[What is being asked]
A word-for-word copy of the listing, free of images, is the expected answer.

[Material to process]
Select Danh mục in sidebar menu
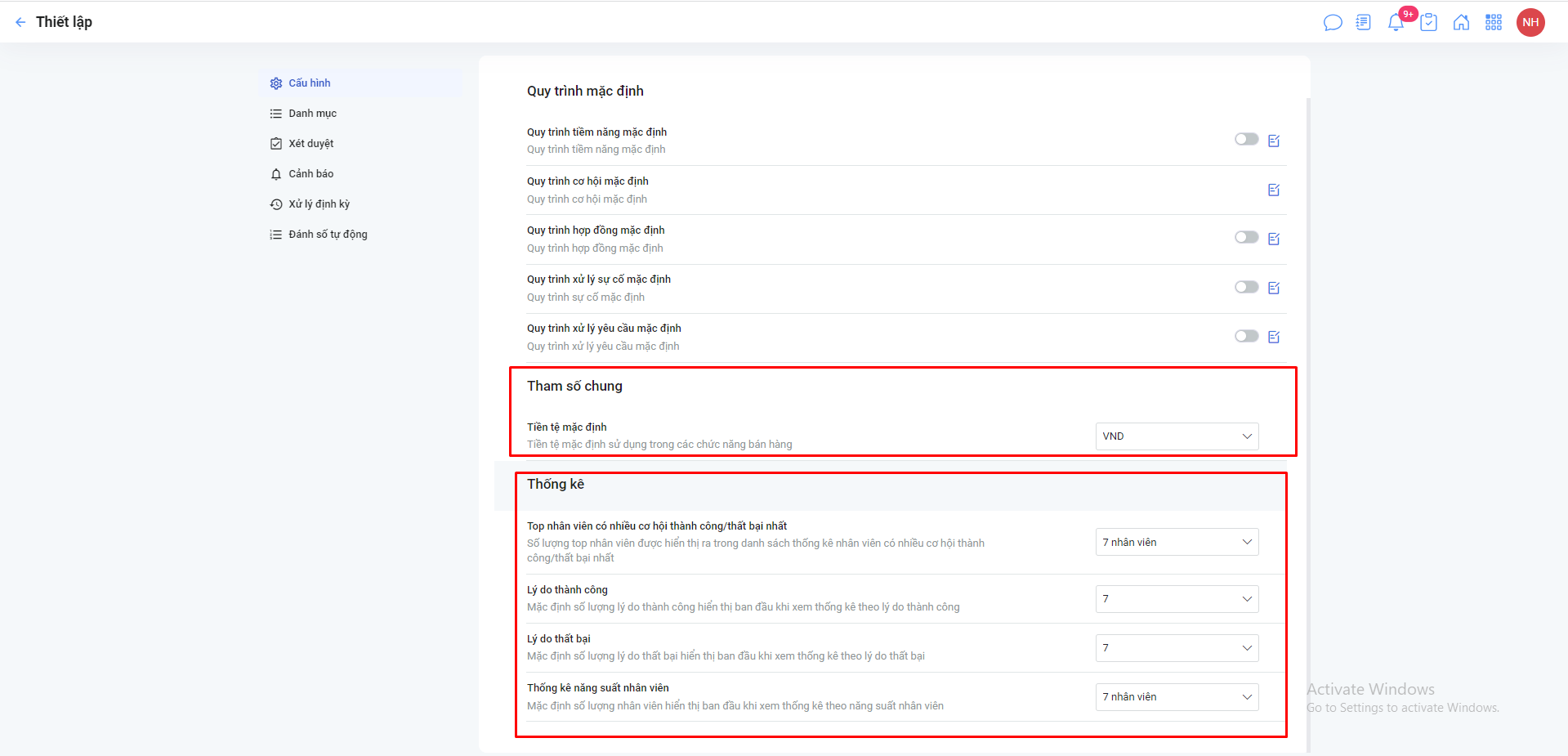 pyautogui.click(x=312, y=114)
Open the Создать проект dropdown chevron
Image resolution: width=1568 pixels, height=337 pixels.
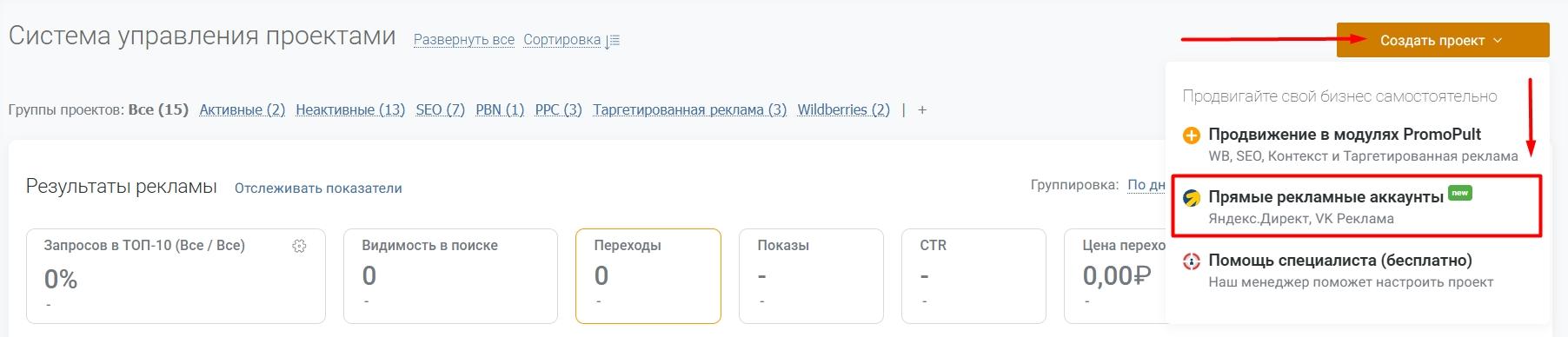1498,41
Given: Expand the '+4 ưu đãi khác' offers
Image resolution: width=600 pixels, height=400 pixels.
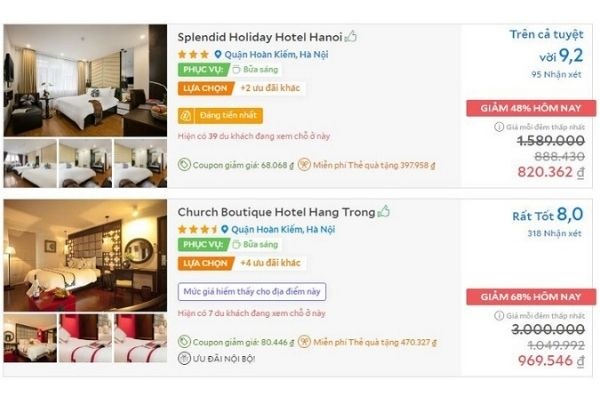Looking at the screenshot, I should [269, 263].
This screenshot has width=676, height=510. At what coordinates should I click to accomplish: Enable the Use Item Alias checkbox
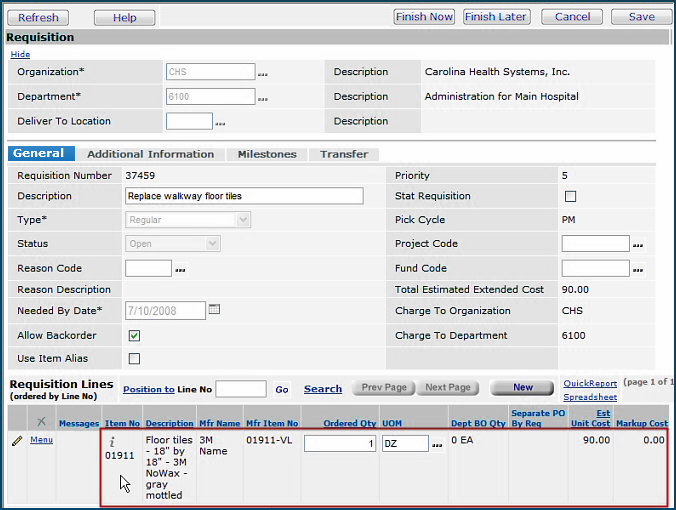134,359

[Response to the task]
Select Danh mục in sidebar menu
 pyautogui.click(x=312, y=114)
Open the Создать проект dropdown chevron
Image resolution: width=1568 pixels, height=337 pixels.
1498,41
Given: Expand the '+4 ưu đãi khác' offers
Image resolution: width=600 pixels, height=400 pixels.
Looking at the screenshot, I should [269, 263].
This screenshot has width=676, height=510. At what coordinates should I click to accomplish: Enable the Use Item Alias checkbox
134,359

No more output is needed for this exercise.